Terrorist Activities: The ETA Basque terrorist organization remains active in Spain. A smaller Marxist group, Grapo, has been inactive recently. ETA efforts have historically been directed against police, military, and other Spanish government targets. Americans have not specifically been targets of these attacks. In summer 1996, several small, homemade bombs exploded in areas frequented by tourists, including a bus station, regional airport, water amusement park and tourist hotels. In most cases, the size and location of the bombs indicate that they were not meant to cause serious injury, but rather to frighten the throngs of summer tourists visiting Spanish monuments and resorts. However, in one incident, several tourists were injured. These anti-tourist attacks have occurred every summer for the past several years.

Registration and Embassy Location: The U.S. Embassy in Madrid is located at Serrano 75; telephone (34) (1) 577-4000. U.S. citizens who register in the Consular Section at the U.S. Embassy or Consulate listed below may obtain updated information on travel and security within Spain. There is a U.S. Consulate in Barcelona, at Paseo Reina Elisenda 23-25, telephone (34) (3) 280-2227. The Consulate in Bilbao closed in early 1996.

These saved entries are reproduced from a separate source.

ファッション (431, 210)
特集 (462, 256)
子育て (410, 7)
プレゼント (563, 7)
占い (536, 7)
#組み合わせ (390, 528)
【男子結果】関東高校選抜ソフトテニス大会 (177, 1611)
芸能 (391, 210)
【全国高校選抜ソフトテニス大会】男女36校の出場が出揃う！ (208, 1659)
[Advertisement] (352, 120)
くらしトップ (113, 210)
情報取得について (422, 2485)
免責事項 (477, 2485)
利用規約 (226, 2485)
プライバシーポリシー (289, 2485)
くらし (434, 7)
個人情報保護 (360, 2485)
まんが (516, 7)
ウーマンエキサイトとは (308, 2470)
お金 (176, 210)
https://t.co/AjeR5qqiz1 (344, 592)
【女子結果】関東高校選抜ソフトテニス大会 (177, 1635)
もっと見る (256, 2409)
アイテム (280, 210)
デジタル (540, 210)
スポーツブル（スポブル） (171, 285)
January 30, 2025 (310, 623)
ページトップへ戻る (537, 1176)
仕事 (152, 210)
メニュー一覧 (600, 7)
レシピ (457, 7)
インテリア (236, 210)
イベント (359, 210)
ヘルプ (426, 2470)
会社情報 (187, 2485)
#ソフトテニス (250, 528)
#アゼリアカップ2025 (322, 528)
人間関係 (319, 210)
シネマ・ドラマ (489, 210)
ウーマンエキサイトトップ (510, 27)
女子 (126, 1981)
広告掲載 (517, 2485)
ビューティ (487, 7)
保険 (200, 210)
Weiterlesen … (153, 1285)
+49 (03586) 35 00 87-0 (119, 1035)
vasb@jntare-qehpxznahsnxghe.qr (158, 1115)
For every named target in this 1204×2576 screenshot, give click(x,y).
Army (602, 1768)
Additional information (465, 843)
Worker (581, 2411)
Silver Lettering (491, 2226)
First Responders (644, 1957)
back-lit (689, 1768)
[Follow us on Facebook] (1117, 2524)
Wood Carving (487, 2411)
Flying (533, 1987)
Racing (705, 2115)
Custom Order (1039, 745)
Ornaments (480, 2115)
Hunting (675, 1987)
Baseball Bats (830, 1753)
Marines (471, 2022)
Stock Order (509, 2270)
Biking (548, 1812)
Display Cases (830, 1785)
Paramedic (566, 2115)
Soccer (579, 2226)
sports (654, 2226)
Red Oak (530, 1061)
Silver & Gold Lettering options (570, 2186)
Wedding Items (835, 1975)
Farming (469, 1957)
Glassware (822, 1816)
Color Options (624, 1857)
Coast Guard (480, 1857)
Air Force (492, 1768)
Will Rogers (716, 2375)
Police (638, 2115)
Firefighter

There are also Consular Agencies in these locations:

Malaga, at Centro Comercial "Las Rampas", Fase 2, Planta 1, Locales 12-G-7 and 12-G-8, Fuengirola, telephone (34) (952) 474-891, hours 10:00 a.m. to 1:00 p.m.;

La Coruna, at Canton Grande 16-17, telephone (34) (981) 213-233, hours 10:00 a.m. to 1:00 p.m.;

Las Palmas, at Edificio Arca, Calle Los Martinez de Escobar 3, Oficina 7, telephone (34) (928) 222-552, hours 10:00 a.m. to 1:00 p.m.;

Palma de Mallorca, Ave. Jaime III, 26 Entresuelo, 2-H-1 (97), telephone (34) (971) 725-051, hours 4:00 p.m. to 7:00 p.m.;

Seville, at Paseo de Las Delicias 7, telephone (34) (954) 231-885, hours 8:30 a.m. to 1:30 p.m. and 2:30 p.m to 4:30 p.m.;

Valencia, at Cl. de La Paz 6-5, Local 5, telephone (34) (96)-351-6973, hours 10:00 a.m. to 1:00 p.m.